The Ongoing CPU Security Mitigation Impact On The Core i9 10900K Comet Lake
At least for the workloads tested this round, when booting the new Intel Core i9 10900K "Comet Lake" processor with the software-controlled CPU security mitigations disabled, the overall performance was elevated by about 6% depending upon the workload. Here is a look at the out-of-the-box security mitigations for this new Intel desktop CPU against foregoing the default CPU security mitigations and running an unprotected configuration to see what the pre-Spectre performance looks like.

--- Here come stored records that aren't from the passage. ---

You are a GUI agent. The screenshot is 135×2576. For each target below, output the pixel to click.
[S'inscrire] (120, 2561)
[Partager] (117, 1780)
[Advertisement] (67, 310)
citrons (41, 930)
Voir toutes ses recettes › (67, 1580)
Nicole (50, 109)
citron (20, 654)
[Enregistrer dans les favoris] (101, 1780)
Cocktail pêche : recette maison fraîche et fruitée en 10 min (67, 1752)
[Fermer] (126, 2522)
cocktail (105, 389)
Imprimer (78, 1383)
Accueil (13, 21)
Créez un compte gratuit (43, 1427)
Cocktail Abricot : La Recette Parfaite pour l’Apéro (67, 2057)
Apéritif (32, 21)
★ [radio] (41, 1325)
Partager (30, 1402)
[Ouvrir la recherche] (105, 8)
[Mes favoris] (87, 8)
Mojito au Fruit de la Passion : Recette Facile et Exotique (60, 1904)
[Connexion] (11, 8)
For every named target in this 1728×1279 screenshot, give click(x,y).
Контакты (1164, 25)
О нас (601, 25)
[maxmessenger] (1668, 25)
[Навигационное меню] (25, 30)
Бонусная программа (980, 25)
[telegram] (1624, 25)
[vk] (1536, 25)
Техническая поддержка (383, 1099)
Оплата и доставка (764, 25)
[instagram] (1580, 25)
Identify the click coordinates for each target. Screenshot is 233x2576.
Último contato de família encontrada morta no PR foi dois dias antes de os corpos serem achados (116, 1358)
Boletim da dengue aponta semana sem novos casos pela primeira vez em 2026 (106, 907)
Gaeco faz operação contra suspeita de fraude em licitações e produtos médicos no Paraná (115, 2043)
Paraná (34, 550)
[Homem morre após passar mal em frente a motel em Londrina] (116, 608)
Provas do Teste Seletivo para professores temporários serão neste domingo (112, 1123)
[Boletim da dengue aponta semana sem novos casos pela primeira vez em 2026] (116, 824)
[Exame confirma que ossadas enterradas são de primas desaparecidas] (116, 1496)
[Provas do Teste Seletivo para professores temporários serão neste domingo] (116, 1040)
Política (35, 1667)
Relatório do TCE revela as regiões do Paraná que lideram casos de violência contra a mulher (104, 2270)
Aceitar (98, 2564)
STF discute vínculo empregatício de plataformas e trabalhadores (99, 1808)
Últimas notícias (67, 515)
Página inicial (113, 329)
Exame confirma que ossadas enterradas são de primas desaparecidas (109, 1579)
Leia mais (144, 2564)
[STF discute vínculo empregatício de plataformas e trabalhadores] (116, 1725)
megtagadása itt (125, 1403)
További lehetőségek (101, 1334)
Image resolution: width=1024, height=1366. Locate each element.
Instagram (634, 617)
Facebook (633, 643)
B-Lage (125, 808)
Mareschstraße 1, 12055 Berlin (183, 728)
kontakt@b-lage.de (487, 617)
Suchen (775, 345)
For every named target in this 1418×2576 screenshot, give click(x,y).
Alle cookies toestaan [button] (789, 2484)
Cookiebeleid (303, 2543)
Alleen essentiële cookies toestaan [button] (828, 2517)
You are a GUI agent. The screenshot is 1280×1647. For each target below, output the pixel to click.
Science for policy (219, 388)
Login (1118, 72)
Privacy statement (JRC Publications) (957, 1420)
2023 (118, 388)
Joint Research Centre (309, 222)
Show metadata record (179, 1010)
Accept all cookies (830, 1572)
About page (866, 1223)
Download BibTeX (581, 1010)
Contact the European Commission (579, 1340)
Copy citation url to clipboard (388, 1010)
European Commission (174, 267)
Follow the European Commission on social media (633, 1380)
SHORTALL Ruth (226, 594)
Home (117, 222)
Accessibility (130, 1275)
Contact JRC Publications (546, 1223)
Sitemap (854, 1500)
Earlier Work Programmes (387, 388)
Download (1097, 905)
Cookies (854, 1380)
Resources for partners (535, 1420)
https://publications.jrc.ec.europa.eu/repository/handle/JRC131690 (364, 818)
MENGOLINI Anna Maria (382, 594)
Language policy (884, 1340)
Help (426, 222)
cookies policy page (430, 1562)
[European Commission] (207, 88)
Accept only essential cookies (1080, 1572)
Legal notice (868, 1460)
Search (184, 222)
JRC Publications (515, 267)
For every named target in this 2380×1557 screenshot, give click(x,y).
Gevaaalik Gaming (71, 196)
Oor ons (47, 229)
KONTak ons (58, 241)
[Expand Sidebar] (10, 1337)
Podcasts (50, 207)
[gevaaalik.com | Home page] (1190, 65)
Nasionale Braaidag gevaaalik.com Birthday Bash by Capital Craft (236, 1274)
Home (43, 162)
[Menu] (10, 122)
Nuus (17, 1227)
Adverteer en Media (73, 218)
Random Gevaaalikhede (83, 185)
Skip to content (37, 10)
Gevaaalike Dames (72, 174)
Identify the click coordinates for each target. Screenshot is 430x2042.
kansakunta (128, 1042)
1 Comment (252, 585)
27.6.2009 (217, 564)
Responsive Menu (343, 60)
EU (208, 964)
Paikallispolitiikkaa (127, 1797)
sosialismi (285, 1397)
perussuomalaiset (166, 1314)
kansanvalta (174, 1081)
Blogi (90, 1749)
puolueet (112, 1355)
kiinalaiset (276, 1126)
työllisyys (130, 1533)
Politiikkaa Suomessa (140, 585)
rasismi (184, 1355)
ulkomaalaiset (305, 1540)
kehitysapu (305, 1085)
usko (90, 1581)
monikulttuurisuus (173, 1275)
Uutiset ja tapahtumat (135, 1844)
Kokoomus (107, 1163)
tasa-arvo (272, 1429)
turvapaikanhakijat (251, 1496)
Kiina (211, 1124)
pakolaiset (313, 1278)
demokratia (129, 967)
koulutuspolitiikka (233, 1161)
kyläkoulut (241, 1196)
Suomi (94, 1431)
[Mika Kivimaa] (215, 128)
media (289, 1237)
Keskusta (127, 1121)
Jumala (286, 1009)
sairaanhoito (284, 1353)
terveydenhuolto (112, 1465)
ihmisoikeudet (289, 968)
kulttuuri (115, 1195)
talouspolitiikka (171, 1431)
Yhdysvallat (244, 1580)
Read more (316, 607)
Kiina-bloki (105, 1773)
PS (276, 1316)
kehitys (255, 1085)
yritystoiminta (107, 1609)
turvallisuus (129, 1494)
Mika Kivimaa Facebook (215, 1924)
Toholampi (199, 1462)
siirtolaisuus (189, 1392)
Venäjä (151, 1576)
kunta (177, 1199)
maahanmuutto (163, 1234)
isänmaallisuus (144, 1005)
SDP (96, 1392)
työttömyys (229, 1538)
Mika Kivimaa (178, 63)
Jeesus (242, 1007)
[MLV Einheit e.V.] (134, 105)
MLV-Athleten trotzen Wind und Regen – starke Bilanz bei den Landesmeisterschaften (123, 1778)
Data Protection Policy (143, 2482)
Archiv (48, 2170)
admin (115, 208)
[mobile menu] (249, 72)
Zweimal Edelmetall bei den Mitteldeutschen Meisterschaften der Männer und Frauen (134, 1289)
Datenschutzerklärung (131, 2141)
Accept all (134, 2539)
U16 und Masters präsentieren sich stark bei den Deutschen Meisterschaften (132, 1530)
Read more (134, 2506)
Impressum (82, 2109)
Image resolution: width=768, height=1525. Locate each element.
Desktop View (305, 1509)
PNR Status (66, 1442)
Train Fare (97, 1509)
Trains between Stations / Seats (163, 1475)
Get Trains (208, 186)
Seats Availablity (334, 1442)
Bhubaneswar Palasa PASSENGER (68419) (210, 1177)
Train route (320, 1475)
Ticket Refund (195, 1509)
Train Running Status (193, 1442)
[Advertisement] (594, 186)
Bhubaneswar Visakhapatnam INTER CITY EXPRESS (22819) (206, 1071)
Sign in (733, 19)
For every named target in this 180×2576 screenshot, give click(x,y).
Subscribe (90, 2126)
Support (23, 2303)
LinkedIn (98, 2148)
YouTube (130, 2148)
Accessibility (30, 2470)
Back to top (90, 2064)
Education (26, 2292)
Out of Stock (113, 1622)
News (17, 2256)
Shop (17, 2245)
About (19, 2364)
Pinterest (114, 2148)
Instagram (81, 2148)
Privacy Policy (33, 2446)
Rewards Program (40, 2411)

With the recently launched Intel Core i9 10900K while it is a sizable upgrade over the Core i9 9900K, there is still a performance penalty to the CPU security mitigations even with much of it being baked into the hardware. This round of benchmarking has the 10-core / 20-thread CPU that turbo boosts up to 5.3GHz running in its default/out-of-the-box configuration and then again when booting the same Linux kernel build with "mitigations=off" for disabling the software-toggleable mitigations. This is looking solely at those mitigations by default and not any maximum mitigations, like disabling SMT/HT.
The default state of the security mitigations for the Core i9 10900K are:
itlb_multihit: KVM - Mitigation of Split huge pages
l1tf: Not affected
mds: Not affected
meltdown: Not affected
spec_store_bypass: Mitigation of SSB disabled via prctl and seccomp
spectre_v1: Mitigation of usercopy/swapgs barriers and __user pointer sanitization
spectre_v2: Mitigation of Enhanced IBRS IBPB: conditional RSB filling
tsx_async_abort: Not affected
When booting the system with the "mitigations=off" kernel option, for the purposes of this comparison is basically disabling of the Spectre mitigations for allowing better performance but at the risk of making the system vulnerable to exploit.
This testing was with the Core i9 10900K running Ubuntu 20.04 LTS with the latest Linux 5.7 Git kernel for the latest mitigation coverage. The only changes made during testing were testing the system out-of-the-box and then again with the "mitigations=off" configuration.